Provided data
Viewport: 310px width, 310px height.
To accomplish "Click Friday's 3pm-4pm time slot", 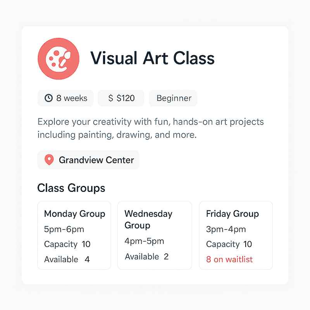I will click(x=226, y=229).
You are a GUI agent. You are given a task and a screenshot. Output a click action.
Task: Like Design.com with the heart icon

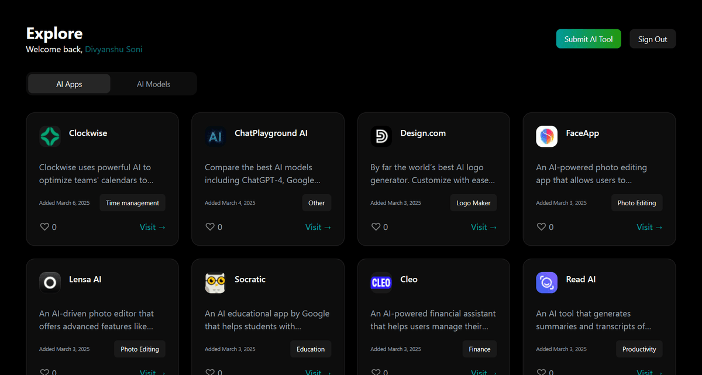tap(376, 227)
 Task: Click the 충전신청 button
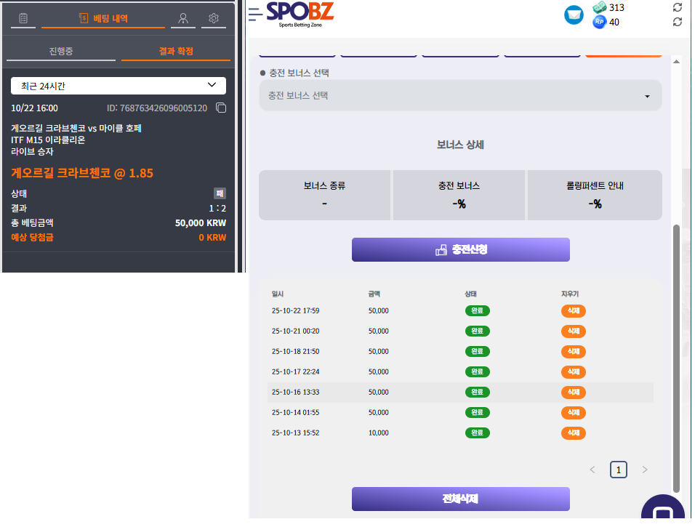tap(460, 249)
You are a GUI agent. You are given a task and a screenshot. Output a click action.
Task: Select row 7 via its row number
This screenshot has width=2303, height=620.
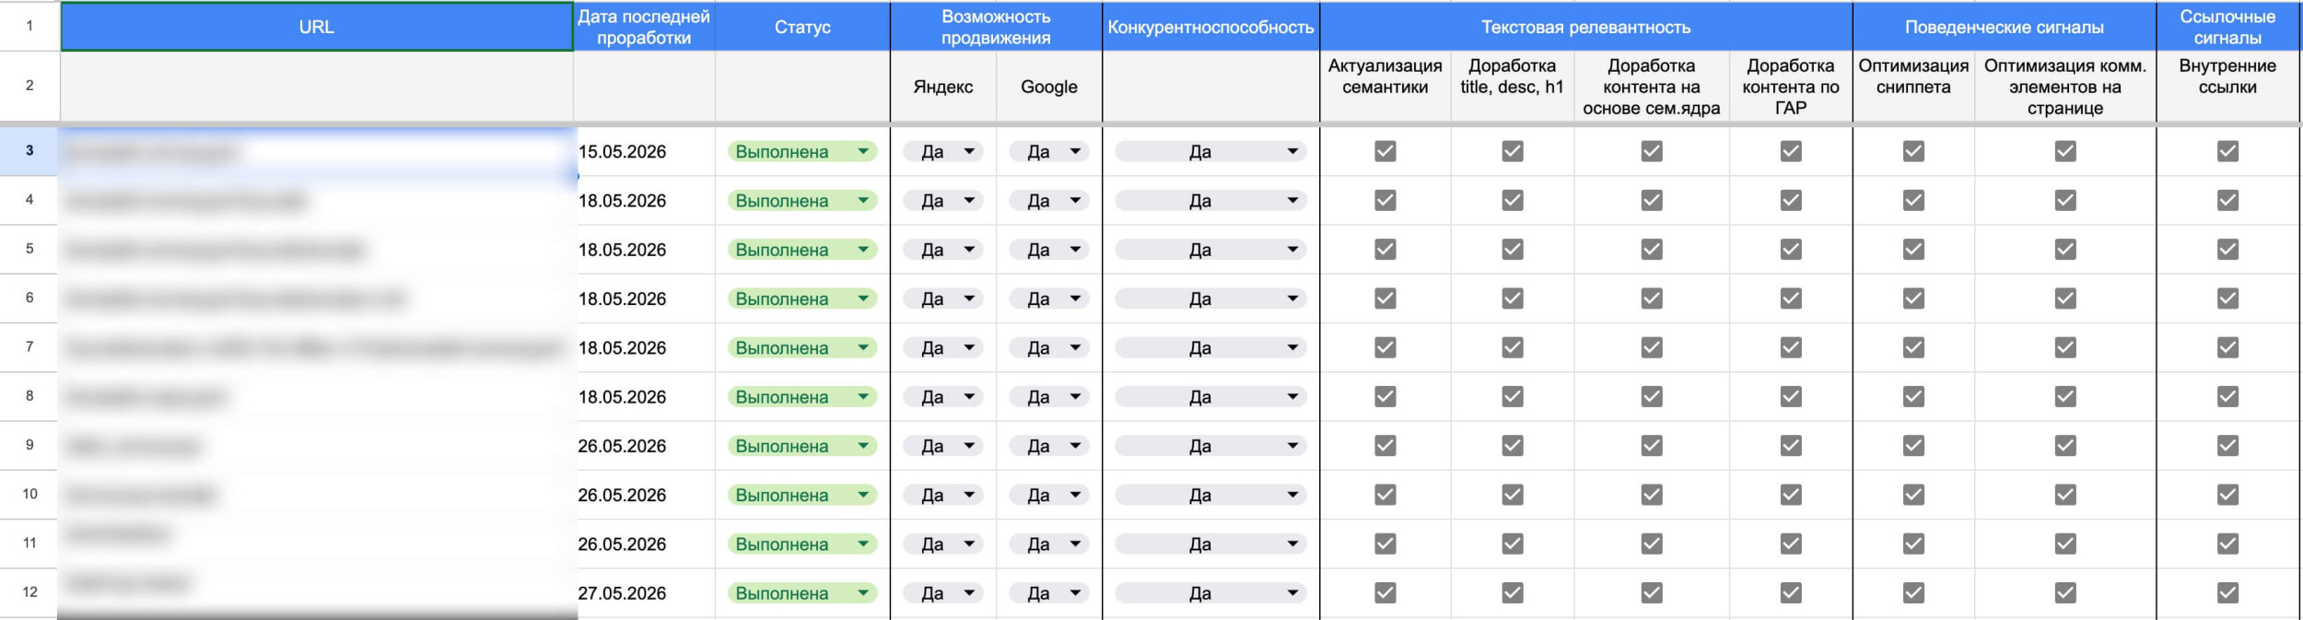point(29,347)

What you have to do
Please copy the records from the line that has "Task: Click the 충전신청 button" through the end of the records, substituting "screen capture" for "screenshot" and changing nothing else. Leave the pictures out of your copy.

Result
 Task: Click the 충전신청 button
tap(460, 249)
You are a GUI agent. You are given a task and a screen capture. Output a click action.
Task: Select row 7 via its row number
This screen capture has width=2303, height=620.
point(29,347)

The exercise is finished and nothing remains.